[Item position records]
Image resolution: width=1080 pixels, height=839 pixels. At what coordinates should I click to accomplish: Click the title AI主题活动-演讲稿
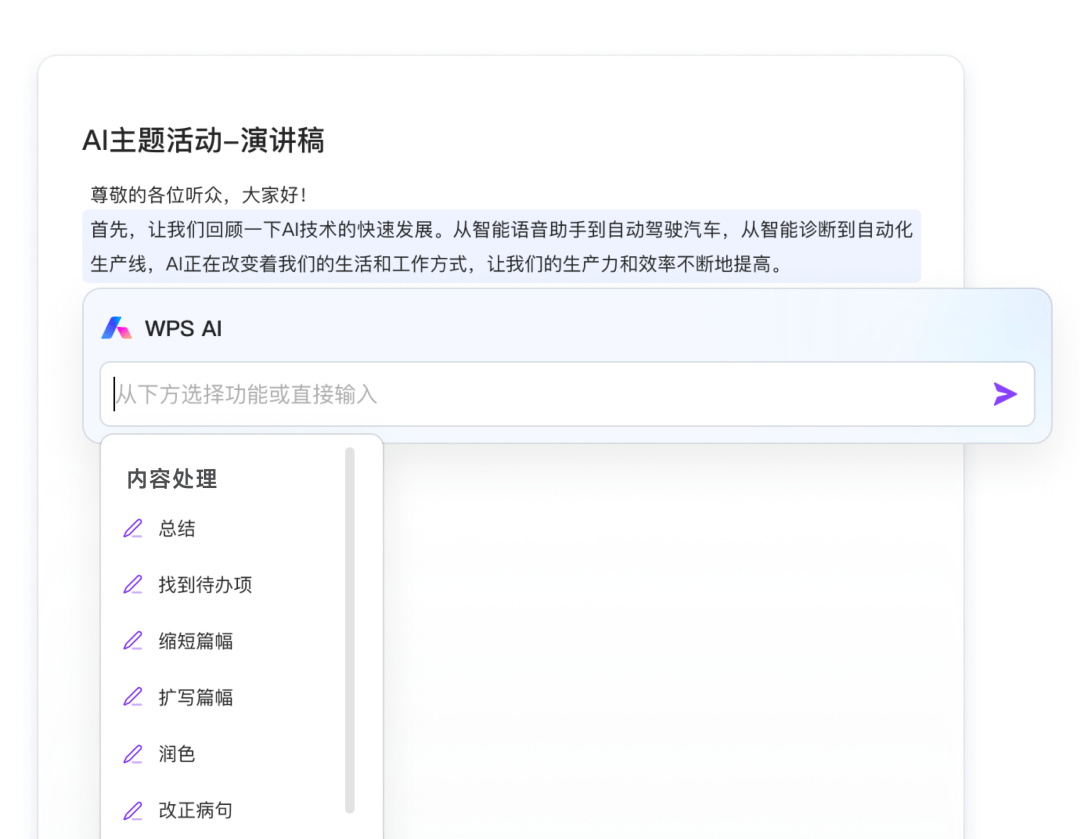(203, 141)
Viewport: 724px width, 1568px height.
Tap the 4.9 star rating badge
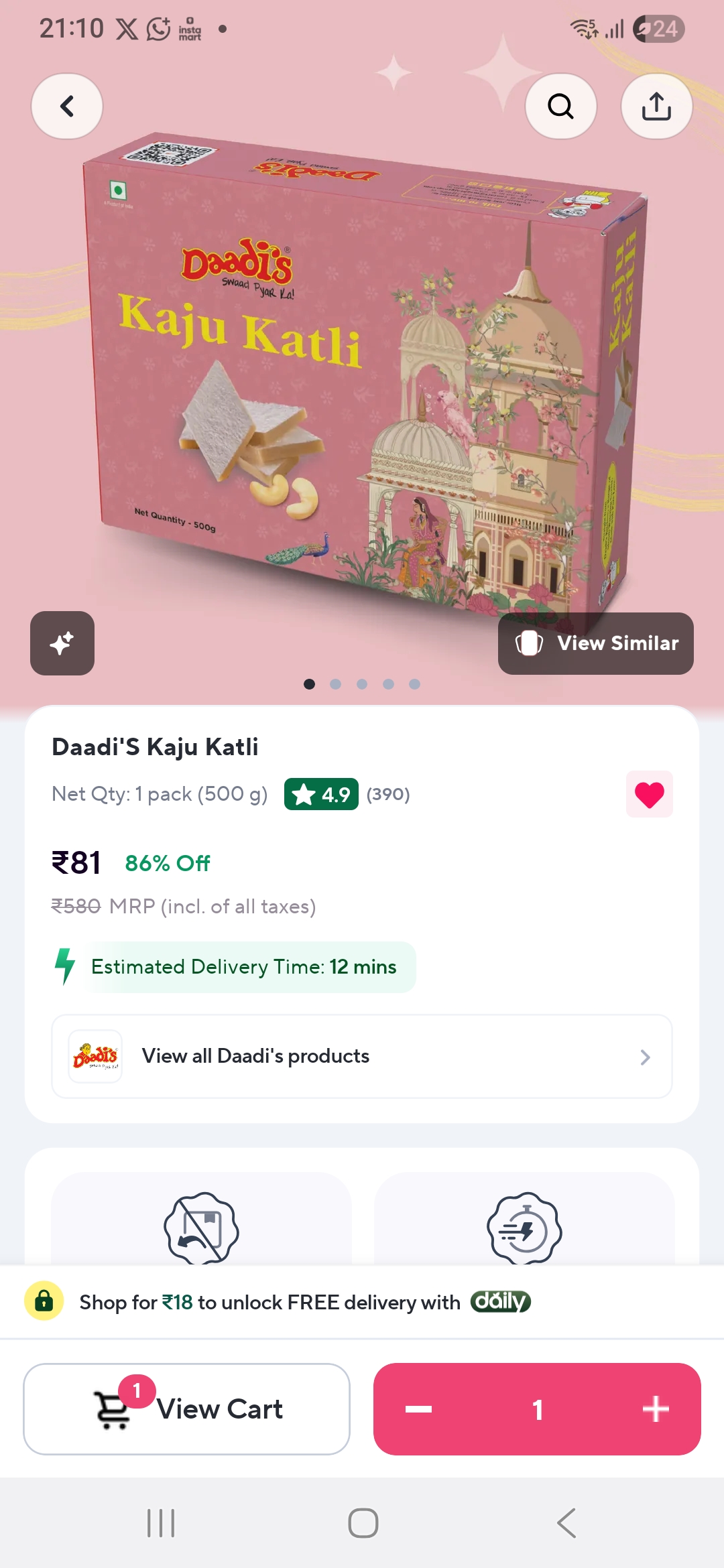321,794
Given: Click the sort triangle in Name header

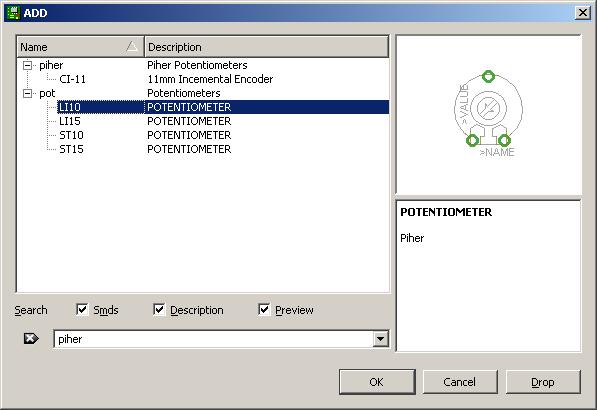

Exercise objective
Pull out every line of the records above and reproduce each one verbatim, leaving the pictures out of your answer.

Task output
Image resolution: width=1080 pixels, height=839 pixels. At what coordinates should I click to accomplish: Click the title AI主题活动-演讲稿
(203, 141)
Viewport: 724px width, 1568px height.
Tap the 4.9 star rating badge
321,794
Given: Click the sort triangle in Name header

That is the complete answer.